La violence sexiste fait référence à toutes les formes de violence contre une femme ou un homme en raison de son sexe.

Des dizaines de femmes et de filles, dont certaines étaient âgées de 12 ans à peine, ont été violées et soumises à d’autres formes de violence sexuelle par des membres des parties belligérantes.

Dans la plupart des cas documentés par Amnesty International, les victimes ont déclaré que les auteurs des agressions étaient des membres des Forces de soutien rapide ou des milices alliées.

Le viol, l’esclavage sexuel et les autres cas de violence sexuelle commis dans le cadre d’un conflit armé sont des crimes de guerre.

 

Avant le dernier conflit, le Soudan était déjà aux prises avec un problème de violence sexuelle de longue date qui s'étendait au-delà des frontières de la région perturbée du Darfour.

Cependant, les combats ont exacerbé la situation et ils ont plongé les victimes dans un désespoir particulièrement profond au milieu de l’anarchie qui prévaut.

════

## CONSIGNES DE TRAVAIL
Rédigez la suite du passage sur la violence sexuelle au Soudan, en reprenant après sa dernière phrase. Les lignes qui suivent proviennent d'une autre source.

## DONNÉES ENREGISTRÉES
════

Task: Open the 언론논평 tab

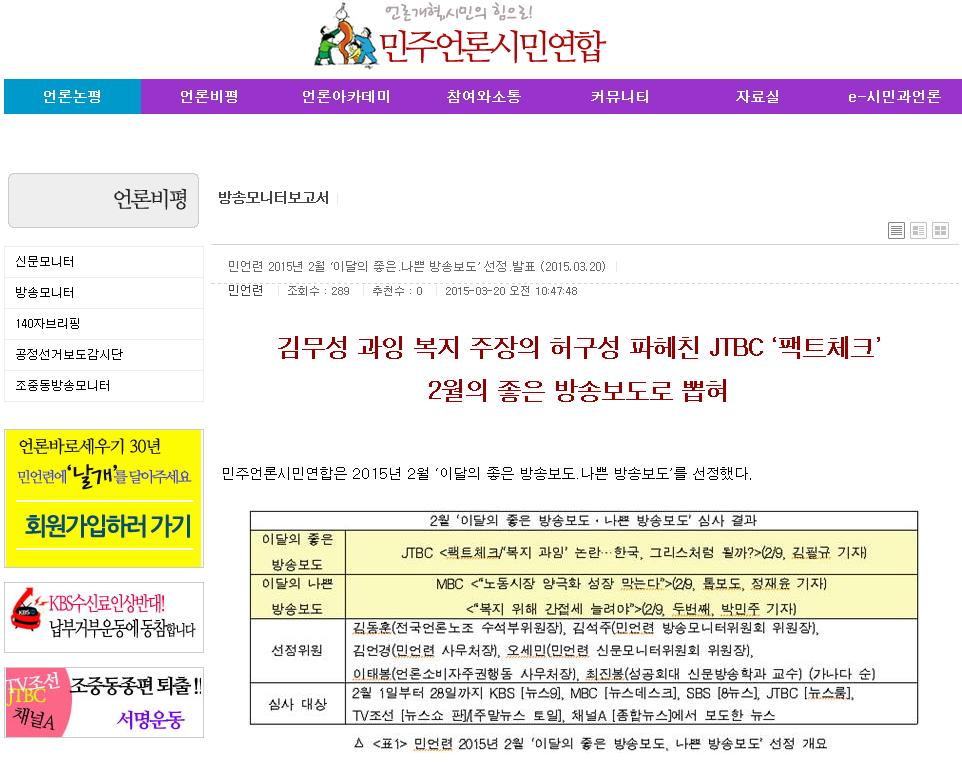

════

## SECTION DES RÉPONSES
Dans un témoignage récent, cinq femmes appartenant à Beja et Al-Bani Amer, deux tribus qui ont été attaquées par des combattants des Forces de soutien rapide dans la ville orientale de Port-Soudan en 2020 continuent de vivre dans la peur en raison de l’absence de responsabilité.

Elles ont enduré un «traumatisme indescriptible», selon un journaliste local qui s’est entretenu avec elles. L’une des femmes a même été forcée de subir un avortement à la suite de cette effroyable attaque.

La peur de la stigmatisation sociale occupe une place importante. Les victimes redoutent la réaction de leurs proches.

L’absence de justice et de responsabilité au fil des générations ne fait qu’aggraver la situation des victimes, leur laissant peu d’espoir pour se reconstruire.

Fournir un soutien psychologique dans ces circonstances difficiles au Soudan met en lumière «l’urgence de résoudre cette crise humanitaire», déclare Selma Kamel Osman, psychologue clinicienne originaire de Khartoum, dans un entretien accordé à Arab News.

Compte tenu de l’absence de justice et de la violence généralisée, «il est difficile d’aider les victimes à faire face à leur traumatisme et d’obtenir les soins médicaux nécessaires», poursuit-elle.

Conseillère médicale depuis le début du conflit, la psychologue aide les gens à lutter contre l’anxiété.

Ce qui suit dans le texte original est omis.